[Dataset items]
======
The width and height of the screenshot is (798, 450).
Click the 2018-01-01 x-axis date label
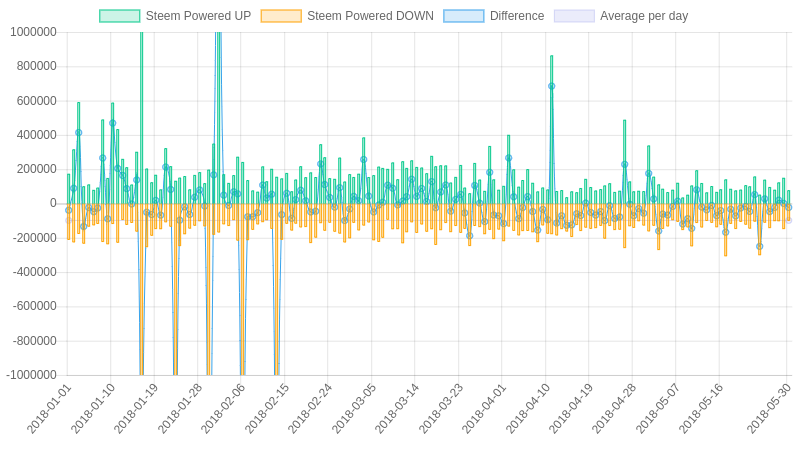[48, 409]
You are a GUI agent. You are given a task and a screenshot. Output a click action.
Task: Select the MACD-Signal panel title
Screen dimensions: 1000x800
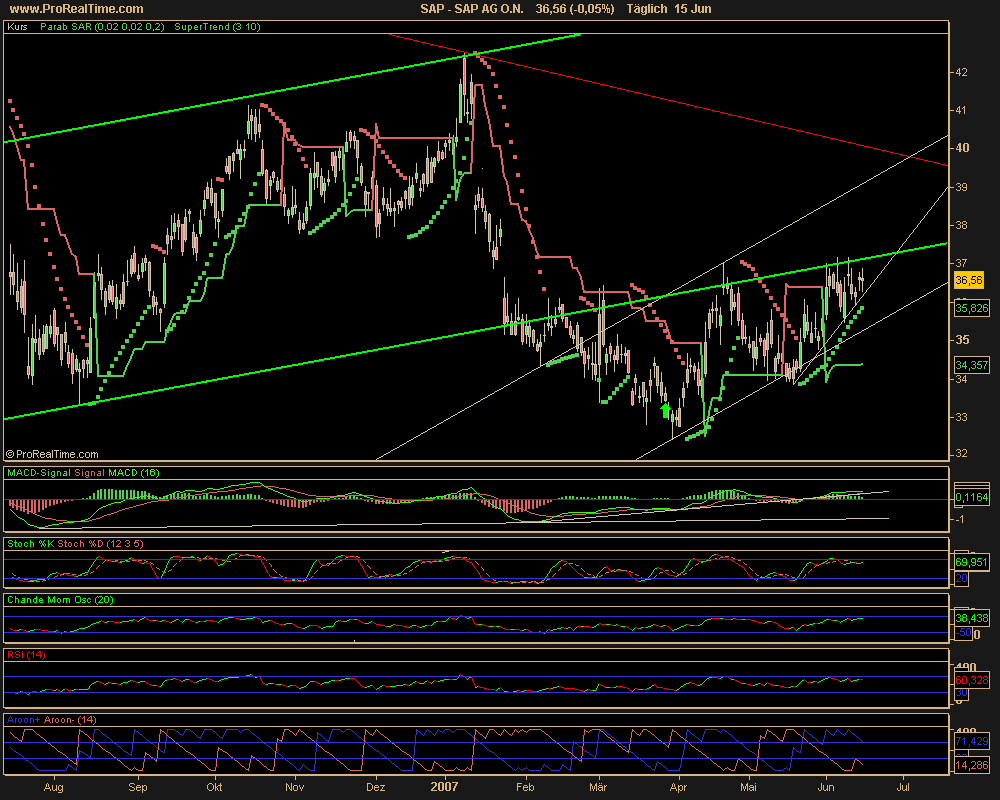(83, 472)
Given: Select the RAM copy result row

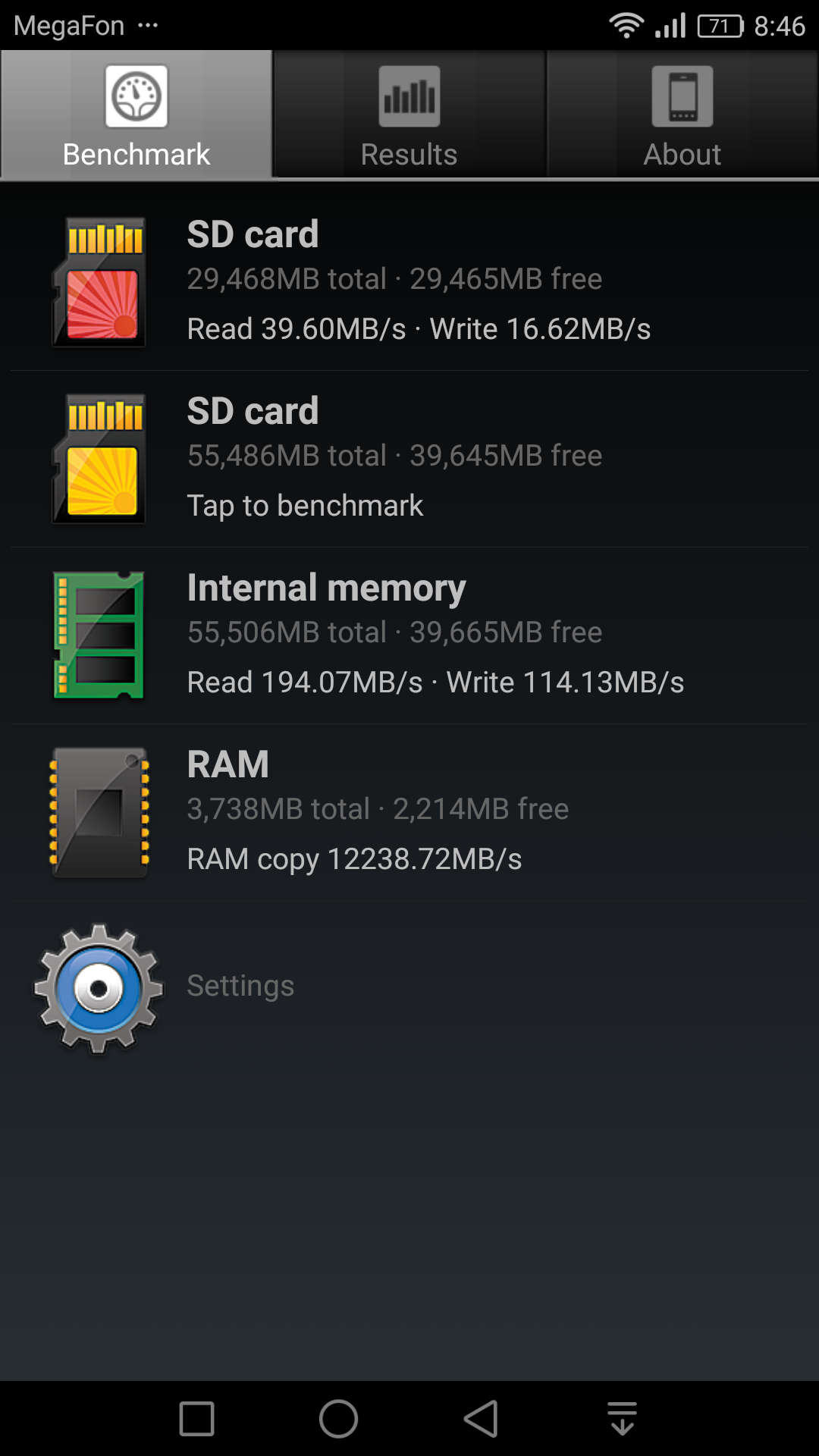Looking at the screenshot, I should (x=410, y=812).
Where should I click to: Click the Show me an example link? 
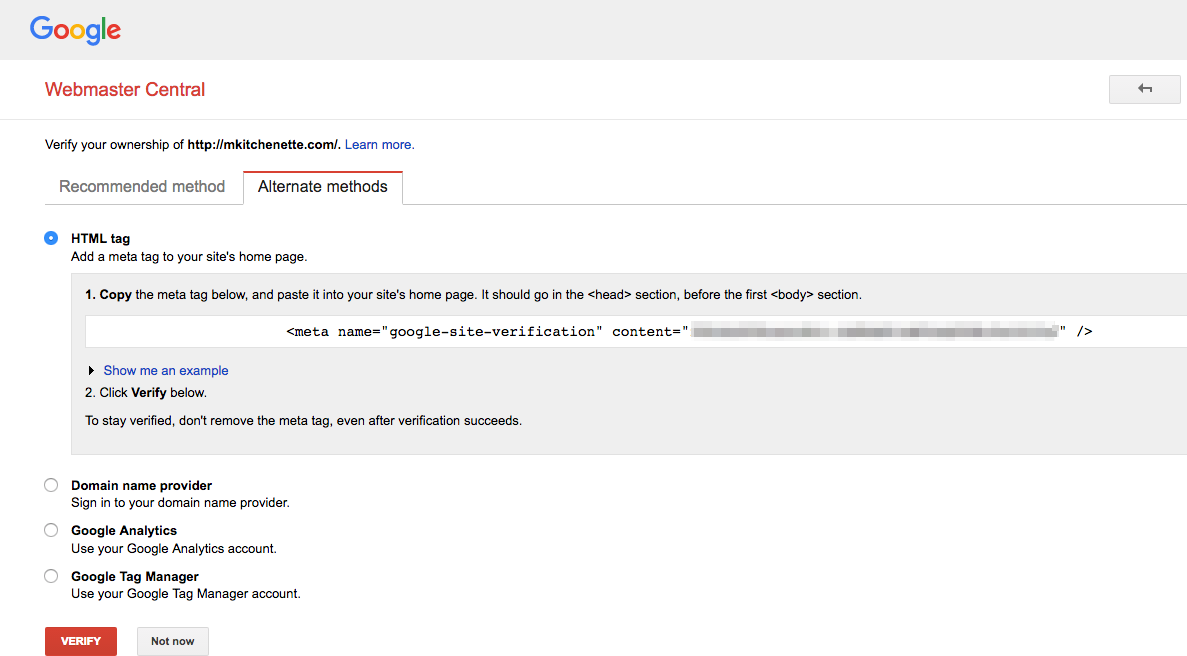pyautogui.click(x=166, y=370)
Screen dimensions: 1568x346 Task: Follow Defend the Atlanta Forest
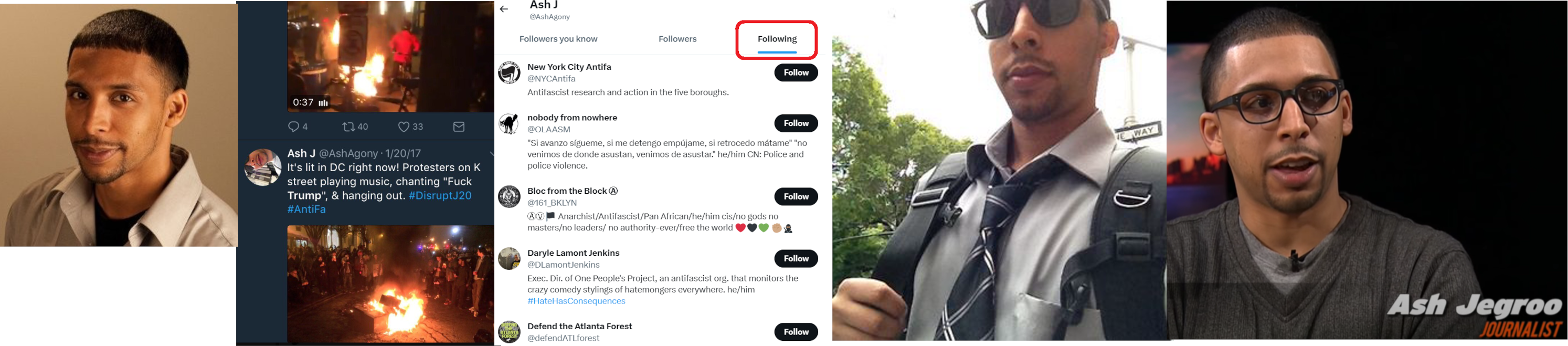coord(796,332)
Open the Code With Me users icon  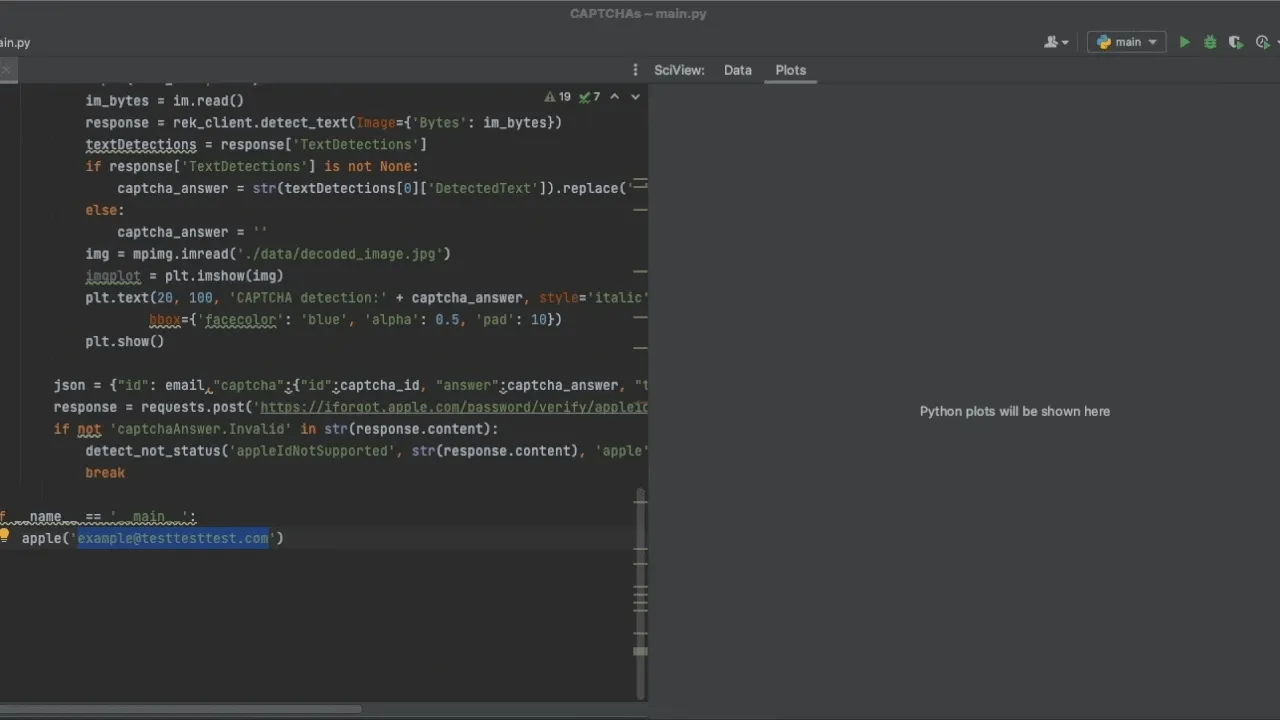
======
## [WHAT TO WORK ON]
Could every entry above be printed again exactly, images excluded?

## [ANSWER TO THIS TASK]
The width and height of the screenshot is (798, 450).
Click the 2018-01-01 x-axis date label
[48, 409]
You are a GUI agent. You are given a task and a screenshot. Output a click action.
Task: Select the MACD-Signal panel title
Screen dimensions: 1000x800
(83, 472)
Given: Select the RAM copy result row

Looking at the screenshot, I should (x=410, y=812).
Where should I click to: Click the Show me an example link? 
pyautogui.click(x=166, y=370)
Screen dimensions: 1568x346 Task: Follow Defend the Atlanta Forest
coord(796,332)
Open the Code With Me users icon  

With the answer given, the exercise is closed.